The histone H3 variant H3.3 regulates gene body DNA methylation [ChIP-seq]

Gene bodies of vertebrates and flowering plants are occupied by histone variant H3.3 and DNA methylation. The origin and significance of these profiles remain largely unknown. The profiles of enrichments in DNA methylation and H3.3 over gene bodies are correlated and both depend similarly on gene transcription levels. This suggests a mechanistic link between H3.3 and gene body methylation. We engineered H3.3 knockdown in Arabidopsis and observed transcription reduction that predominantly affected genes responsive to environmental cues. When H3.3 levels were reduced, gene bodies showed a loss of DNA methylation correlated with transcription levels. To study the origin of changes in DNA methylation profiles when H3.3 levels are reduced, we examined genome wide distributions of several histone H3 marks, H2A.Z, linker histone H1 and nucleosome densities.
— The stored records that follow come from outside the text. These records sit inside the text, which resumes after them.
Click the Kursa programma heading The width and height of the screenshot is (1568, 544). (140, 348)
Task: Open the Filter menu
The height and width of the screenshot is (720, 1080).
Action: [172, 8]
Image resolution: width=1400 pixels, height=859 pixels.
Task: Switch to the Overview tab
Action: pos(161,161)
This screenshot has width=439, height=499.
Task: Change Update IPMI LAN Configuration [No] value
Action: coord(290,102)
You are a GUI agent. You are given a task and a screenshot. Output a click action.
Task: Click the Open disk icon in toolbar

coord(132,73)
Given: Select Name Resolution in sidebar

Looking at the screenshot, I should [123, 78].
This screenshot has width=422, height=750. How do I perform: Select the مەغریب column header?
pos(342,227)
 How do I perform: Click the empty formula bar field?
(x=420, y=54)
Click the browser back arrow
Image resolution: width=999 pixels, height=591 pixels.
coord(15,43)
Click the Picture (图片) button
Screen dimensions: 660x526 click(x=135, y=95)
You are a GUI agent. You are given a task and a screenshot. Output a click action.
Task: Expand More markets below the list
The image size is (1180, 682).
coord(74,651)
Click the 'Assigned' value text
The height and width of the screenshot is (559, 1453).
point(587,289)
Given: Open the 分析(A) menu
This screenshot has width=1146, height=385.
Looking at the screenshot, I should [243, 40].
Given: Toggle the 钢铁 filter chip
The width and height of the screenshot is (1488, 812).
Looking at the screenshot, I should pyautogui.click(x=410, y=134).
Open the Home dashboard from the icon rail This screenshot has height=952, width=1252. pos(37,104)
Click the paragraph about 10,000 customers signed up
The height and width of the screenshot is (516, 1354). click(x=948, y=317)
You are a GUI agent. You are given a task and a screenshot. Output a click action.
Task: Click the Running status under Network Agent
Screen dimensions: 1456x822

We observed that in absence of H3.3, H1 distribution increased in gene bodies. This depends on levels of gene transcription. We propose that H3.3 prevents recruitment of H1, which in turn promotes chromatin folding and antagonizes access to DNA methyltransferases responsible for gene body methylation. Thus, gene body methylation is likely shaped by H3.3 dynamics in relation with transcriptional activity. Examination of 2 different histone modifications and 3 histones in WT and H3.3 knock down samples in replicates.